#### [Short problem]
Copy the data below, switching "Locate an element" to "Find an element" wherever it occurs and keeping everything else the same.

#### [Material for this task]
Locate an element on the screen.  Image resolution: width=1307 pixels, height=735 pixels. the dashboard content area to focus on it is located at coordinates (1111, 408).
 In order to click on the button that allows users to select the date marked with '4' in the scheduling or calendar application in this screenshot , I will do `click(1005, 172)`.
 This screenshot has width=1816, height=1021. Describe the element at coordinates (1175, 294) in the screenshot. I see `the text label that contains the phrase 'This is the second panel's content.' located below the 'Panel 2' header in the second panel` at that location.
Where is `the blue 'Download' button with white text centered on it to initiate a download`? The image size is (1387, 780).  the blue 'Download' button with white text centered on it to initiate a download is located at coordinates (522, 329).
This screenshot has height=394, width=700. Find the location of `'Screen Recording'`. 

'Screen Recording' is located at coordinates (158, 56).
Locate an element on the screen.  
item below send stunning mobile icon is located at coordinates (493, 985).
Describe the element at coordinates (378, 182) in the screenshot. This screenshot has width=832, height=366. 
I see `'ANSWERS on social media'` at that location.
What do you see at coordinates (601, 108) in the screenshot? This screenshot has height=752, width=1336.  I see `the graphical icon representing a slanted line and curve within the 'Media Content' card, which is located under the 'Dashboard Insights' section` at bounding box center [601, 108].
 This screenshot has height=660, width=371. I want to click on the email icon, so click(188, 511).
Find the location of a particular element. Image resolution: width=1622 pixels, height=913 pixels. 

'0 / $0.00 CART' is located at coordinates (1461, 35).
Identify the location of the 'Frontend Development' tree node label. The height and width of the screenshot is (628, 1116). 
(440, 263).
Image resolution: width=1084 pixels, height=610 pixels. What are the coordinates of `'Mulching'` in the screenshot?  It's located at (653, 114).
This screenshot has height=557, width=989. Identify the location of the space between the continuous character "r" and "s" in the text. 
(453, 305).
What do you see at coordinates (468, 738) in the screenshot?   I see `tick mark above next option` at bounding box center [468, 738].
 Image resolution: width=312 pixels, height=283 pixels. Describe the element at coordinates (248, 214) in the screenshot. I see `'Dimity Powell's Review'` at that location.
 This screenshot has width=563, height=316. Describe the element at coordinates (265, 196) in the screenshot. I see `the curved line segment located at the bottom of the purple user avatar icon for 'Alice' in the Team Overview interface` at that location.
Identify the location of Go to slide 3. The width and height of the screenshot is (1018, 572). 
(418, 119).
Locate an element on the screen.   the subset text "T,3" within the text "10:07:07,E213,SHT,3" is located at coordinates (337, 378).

#### [Solution for this exercise]
Find an element on the screen.  Image resolution: width=1307 pixels, height=735 pixels. the dashboard content area to focus on it is located at coordinates (1111, 408).
 In order to click on the button that allows users to select the date marked with '4' in the scheduling or calendar application in this screenshot , I will do `click(1005, 172)`.
 This screenshot has width=1816, height=1021. Describe the element at coordinates (1175, 294) in the screenshot. I see `the text label that contains the phrase 'This is the second panel's content.' located below the 'Panel 2' header in the second panel` at that location.
Where is `the blue 'Download' button with white text centered on it to initiate a download`? The image size is (1387, 780).  the blue 'Download' button with white text centered on it to initiate a download is located at coordinates (522, 329).
This screenshot has height=394, width=700. Find the location of `'Screen Recording'`. 

'Screen Recording' is located at coordinates (158, 56).
Find an element on the screen.  
item below send stunning mobile icon is located at coordinates (493, 985).
Describe the element at coordinates (378, 182) in the screenshot. This screenshot has width=832, height=366. 
I see `'ANSWERS on social media'` at that location.
What do you see at coordinates (601, 108) in the screenshot? This screenshot has height=752, width=1336.  I see `the graphical icon representing a slanted line and curve within the 'Media Content' card, which is located under the 'Dashboard Insights' section` at bounding box center [601, 108].
 This screenshot has height=660, width=371. I want to click on the email icon, so click(188, 511).
Find the location of a particular element. Image resolution: width=1622 pixels, height=913 pixels. 

'0 / $0.00 CART' is located at coordinates (1461, 35).
Identify the location of the 'Frontend Development' tree node label. The height and width of the screenshot is (628, 1116). 
(440, 263).
Image resolution: width=1084 pixels, height=610 pixels. What are the coordinates of `'Mulching'` in the screenshot?  It's located at (653, 114).
This screenshot has height=557, width=989. Identify the location of the space between the continuous character "r" and "s" in the text. 
(453, 305).
What do you see at coordinates (468, 738) in the screenshot?   I see `tick mark above next option` at bounding box center [468, 738].
 Image resolution: width=312 pixels, height=283 pixels. Describe the element at coordinates (248, 214) in the screenshot. I see `'Dimity Powell's Review'` at that location.
 This screenshot has width=563, height=316. Describe the element at coordinates (265, 196) in the screenshot. I see `the curved line segment located at the bottom of the purple user avatar icon for 'Alice' in the Team Overview interface` at that location.
Identify the location of Go to slide 3. The width and height of the screenshot is (1018, 572). 
(418, 119).
Find an element on the screen.   the subset text "T,3" within the text "10:07:07,E213,SHT,3" is located at coordinates (337, 378).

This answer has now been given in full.